IT WAS always going to be difficult for the tourists to lift themselves for their first Vodafone Challenge match after their excellent World Cup run, and so little heed should be taken of the scoreline.
At least that is what the England and Wales Cricket Board are hoping as they try to whip up a fever of anticipation for the Test series starting on Thursday.
New Zealand are not exactly the greatest draw in world cricket and the fact that a weakened Somerset side were allowed to accrue 554 runs will do nothing for ticket sales, unless of course England supporters want to take the opportunity to see their team cruise, as opposed to limp, past 200. If the marketing men want to throw off the shackles of grey- suited constraint then they could use this novelty as the central theme to their advertising. That and England scoring runs would certainly be new and different.
Still, at least the New Zealand tour has started in record-breaking fashion. Somerset recorded their highest-ever total against a touring side and the eighth-wicket partnership between Steffan Jones and Adrian Pierson of 172 equalled the county record set by Ian Botham and Viv Richards in 1983.

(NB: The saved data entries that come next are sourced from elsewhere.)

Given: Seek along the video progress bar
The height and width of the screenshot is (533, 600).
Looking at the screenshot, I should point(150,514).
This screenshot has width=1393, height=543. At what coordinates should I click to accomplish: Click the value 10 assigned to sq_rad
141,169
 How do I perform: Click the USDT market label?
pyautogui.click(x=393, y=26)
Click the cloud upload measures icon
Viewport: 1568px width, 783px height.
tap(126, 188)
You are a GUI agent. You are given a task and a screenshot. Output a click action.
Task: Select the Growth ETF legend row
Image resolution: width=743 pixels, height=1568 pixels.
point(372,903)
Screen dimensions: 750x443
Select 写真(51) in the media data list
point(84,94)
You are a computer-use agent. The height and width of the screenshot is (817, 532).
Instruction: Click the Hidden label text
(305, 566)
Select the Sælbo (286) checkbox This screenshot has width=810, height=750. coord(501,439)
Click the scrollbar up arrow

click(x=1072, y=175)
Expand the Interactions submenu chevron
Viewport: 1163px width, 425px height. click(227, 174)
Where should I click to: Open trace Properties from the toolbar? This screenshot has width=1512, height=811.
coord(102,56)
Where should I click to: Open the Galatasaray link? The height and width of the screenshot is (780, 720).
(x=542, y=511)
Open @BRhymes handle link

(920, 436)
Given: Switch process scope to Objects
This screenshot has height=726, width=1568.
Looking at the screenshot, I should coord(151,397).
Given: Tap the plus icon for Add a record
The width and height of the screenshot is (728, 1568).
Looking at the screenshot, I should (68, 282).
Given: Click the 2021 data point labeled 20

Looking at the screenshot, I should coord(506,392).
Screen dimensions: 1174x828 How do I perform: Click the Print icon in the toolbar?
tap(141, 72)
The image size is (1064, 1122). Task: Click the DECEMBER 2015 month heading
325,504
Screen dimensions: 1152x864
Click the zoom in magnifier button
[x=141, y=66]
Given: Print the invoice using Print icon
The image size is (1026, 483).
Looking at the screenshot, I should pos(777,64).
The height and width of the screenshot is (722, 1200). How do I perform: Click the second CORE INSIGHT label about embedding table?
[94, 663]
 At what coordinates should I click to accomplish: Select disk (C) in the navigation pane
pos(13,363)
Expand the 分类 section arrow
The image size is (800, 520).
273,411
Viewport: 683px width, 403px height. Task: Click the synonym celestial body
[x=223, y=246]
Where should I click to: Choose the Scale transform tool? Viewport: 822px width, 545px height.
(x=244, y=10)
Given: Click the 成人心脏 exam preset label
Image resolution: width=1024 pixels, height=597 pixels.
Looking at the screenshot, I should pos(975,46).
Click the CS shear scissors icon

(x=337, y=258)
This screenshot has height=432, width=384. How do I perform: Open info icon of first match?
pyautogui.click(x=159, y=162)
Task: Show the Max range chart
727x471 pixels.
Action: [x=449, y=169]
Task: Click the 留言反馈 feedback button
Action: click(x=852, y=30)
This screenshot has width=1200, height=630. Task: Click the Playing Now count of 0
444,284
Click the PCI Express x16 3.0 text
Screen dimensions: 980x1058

Jones went on in merry fashion to emulate Gregor Kennis and score a maiden century and it will be of mild concern to the tourists that they allowed another 147 runs to be scored before finally bringing the innings to a close.
There was a distinct world-weariness about much of the bowling and it did not help that the pitch was so flat that it would have not raised a murmur if at either end gravestones had appeared with a list of bowlers, RIP.
Daniel Vettori made the occasional ball turn and bounce and will have benefited from the long bowl but after four sessions in the field the Kiwis looked as if they were playing in third gear and saving themselves for the real stuff at Edgbaston.
There was the same lethargy when they batted. An opening attack of Jason Kerr and Jones is unlikely to spoil many batters' breakfasts but in the first four overs they found the edge of the bat three times.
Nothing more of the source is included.